## WHAT TO PRODUCE
Rewrite the data from the line containing "Click Next to advance the date range" through the end, swapping "date range" for "time period" and keeping everything else the same. Leave the pictures out.

^^^^^^^^^^^^^^^^

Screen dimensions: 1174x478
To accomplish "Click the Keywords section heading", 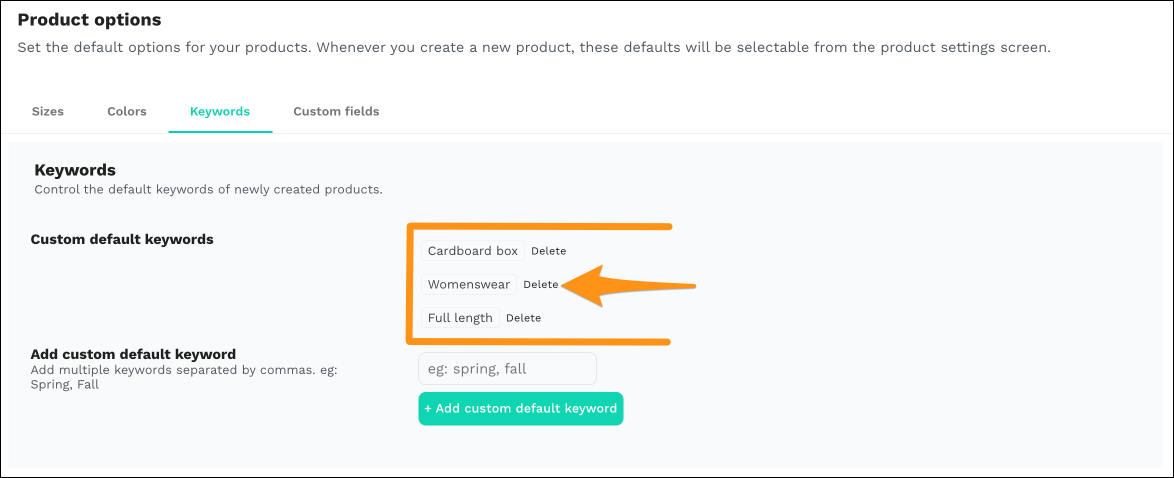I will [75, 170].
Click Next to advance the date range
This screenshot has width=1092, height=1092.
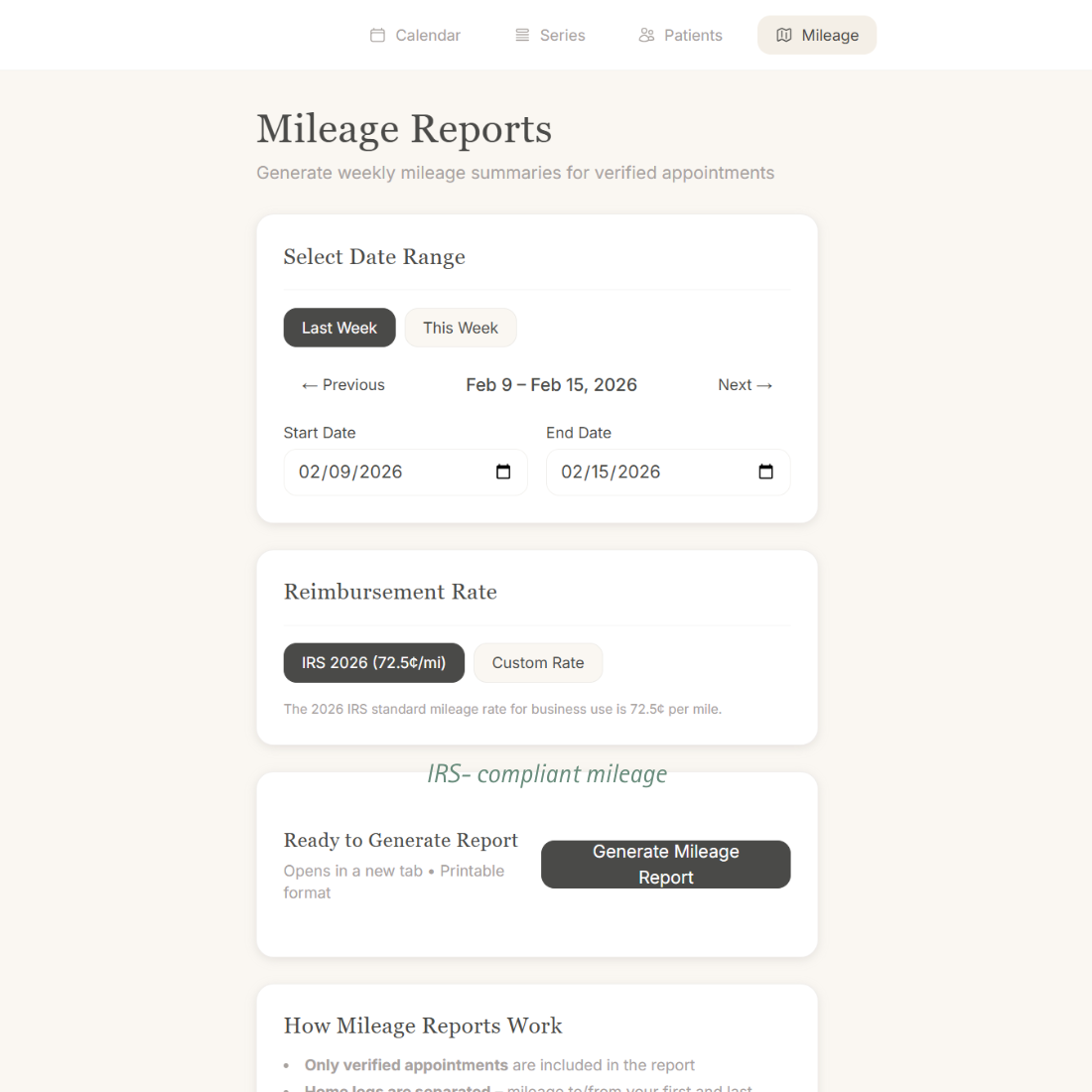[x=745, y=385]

^^^^^^^^^^^^^^^^

## EXERCISE RESULT
Click Next to advance the time period
This screenshot has width=1092, height=1092.
[x=745, y=385]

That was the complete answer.